Tanrı’yı şehre çağırmalıyız diyen yazar, dindarların boğazlarına kadar politikaya batarak sahip oldukları politik ve ticari iktidardan dolayı gözlerinin döndüğünden söz ediyor. “Günümüzde dindarlık, siyaset ve ticaret dışında yok. Ne düşünsel derinlik, ne sanatsal duyarlılık…Sözümona siyaseten haklılık bütün yetersizlikleri örtüyor. Din elden gitmek üzere çünkü. Neden düşünelim ki? İnanalım yeter! Dindarlığı iki asır içerisinde bir kurtuluş ideolojisi haline getiren, işbu haletiruhiyedir.”
Ayça Örer’e böyle diyor Cündioğlu.
Ey Müslümanlar, kalkın ayağa, din elden gidiyor şarlatanlığı, gaza getirmeleri hiç eksik olmadı bu topraklardan.
Mazlumluk üzerine bina edilen siyaset nereye geldi?

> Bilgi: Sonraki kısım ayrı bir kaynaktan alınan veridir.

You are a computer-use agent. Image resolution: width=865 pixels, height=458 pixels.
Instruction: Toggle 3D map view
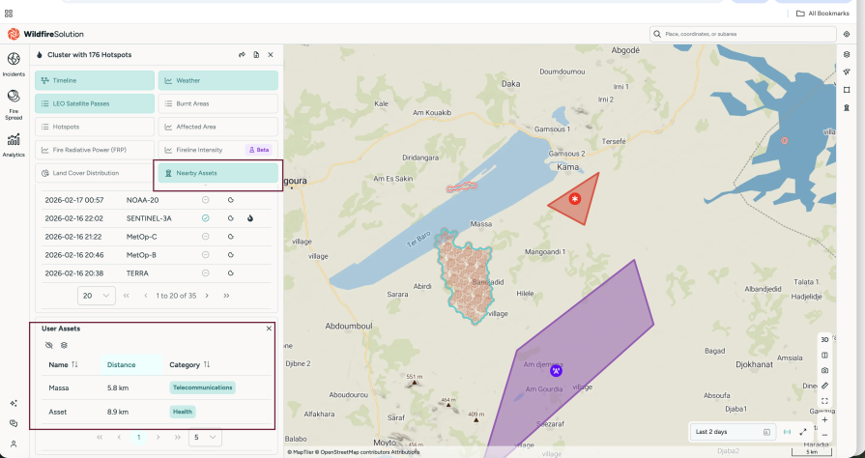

Adalet diye haykıranlar ne yapıyorlar?
Neden Tanrı şehre inmeli?
Şehirlerin geldiği hale ve o şehirlerde yaşayan dindarlara bir bakın, sorunun cevabını göreceksiniz.
Siyasete ve ticarete boğazına kadar batan bir kesimin egemenliğindeki dindar dünyada, düşünsel ve sanatsal duyarlılık olabilir mi?
Elbette olamaz!
Böyle bir dünya entelektüellik üretebilir mi?
Elbette üretemez!
O dünya, sırtlanların saldırganlığının işgalindedir!
Bakın şehirlerdeki yapılaşmalara, sırtlanların sofralarını göreceksiniz!
Sırtlanlar, sofraları için düşünmeyi yasaklıyor, inanmayı pompalıyor; inanın yeter, sakın düşünmeyin!
Düşünmek, şüpheyi, eleştirmeyi ve soru sormayı getirebilir. Aman ha! İnanın yeter!
Peki, inancınızdaki Tanrı nerede?
Cündioğlu, neden Tanrı şehre inmeli diye haykırıyor?
Onun yüreğini yakan nedir?
Cündioğlu’nun tespitlerine katılmamak mümkün değil.
Dindarların dünyasındaki yarılmayı görüyor musunuz?
Bütün bunlar iyiye, gelişmeye ve olgunlaşmaya işarettir.
Dindarlara çok iş düşüyor: Dünyalarındaki sırtlanları ayıklamak için çok uğraşmaları gerek.
Tanrı ve vicdanları için bunu yapmak zorundalar!